§ **练习题目**
能否把下面数据中从包含“Click the Upgrade column header”的那一行起、到数据末尾为止的这一段一字不差地再写一遍？首尾都算在内，答案里不要放图片。

§ **任务输入**

# # # # #

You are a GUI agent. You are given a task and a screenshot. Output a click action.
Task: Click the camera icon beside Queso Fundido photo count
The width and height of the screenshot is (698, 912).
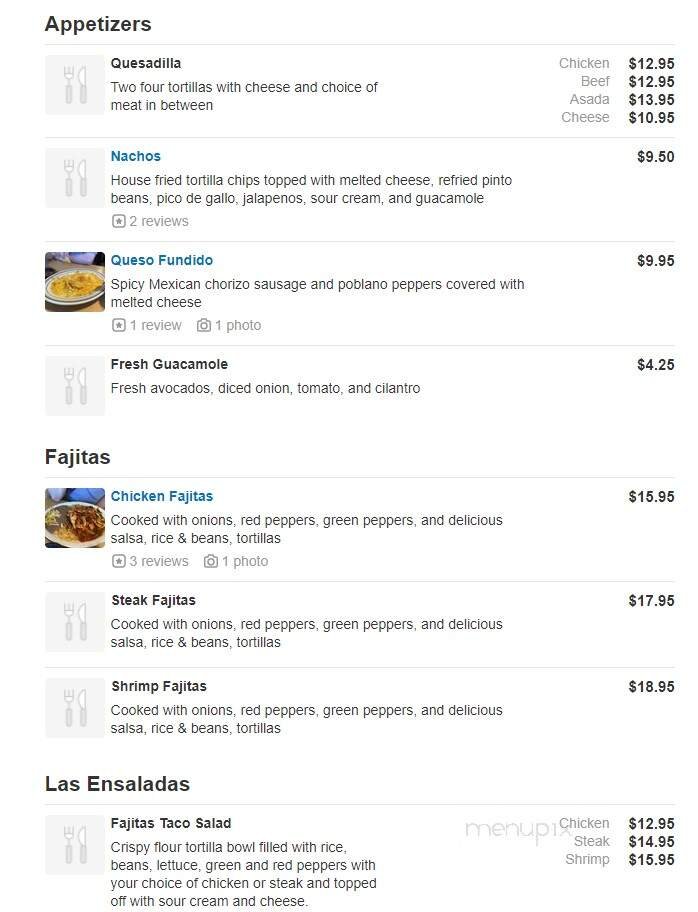205,325
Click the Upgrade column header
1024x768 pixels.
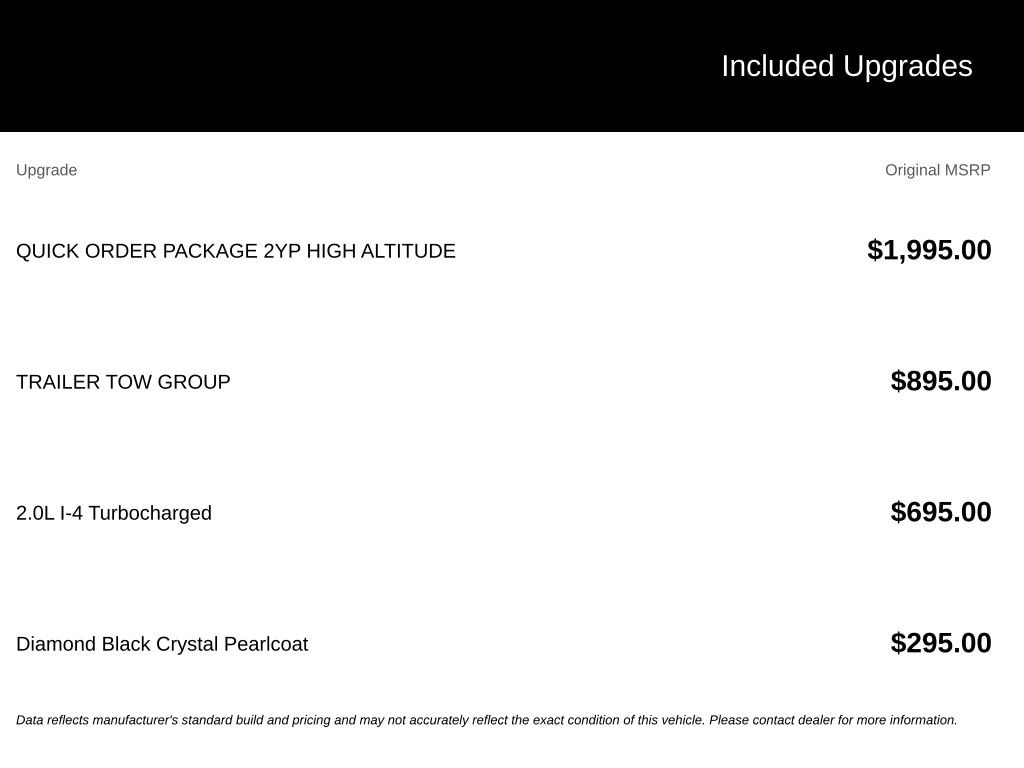point(46,170)
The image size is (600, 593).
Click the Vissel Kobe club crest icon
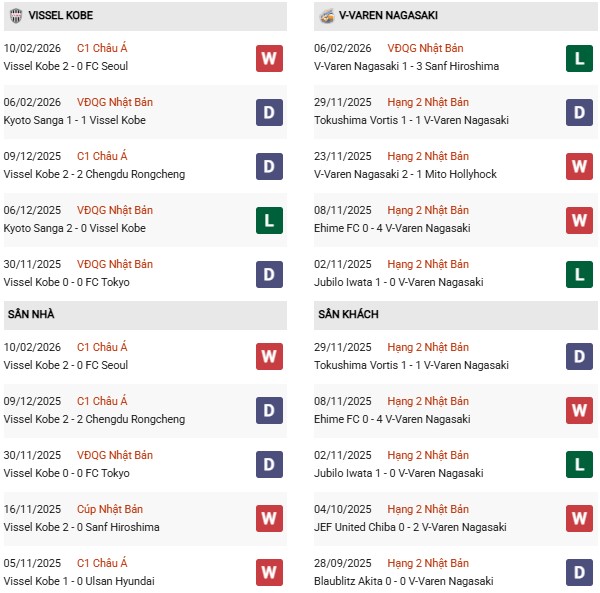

# # # # #

§ **练习结果**
Click the Upgrade column header
1024x768 pixels.
point(46,170)
The image size is (600, 593).
Click the Vissel Kobe club crest icon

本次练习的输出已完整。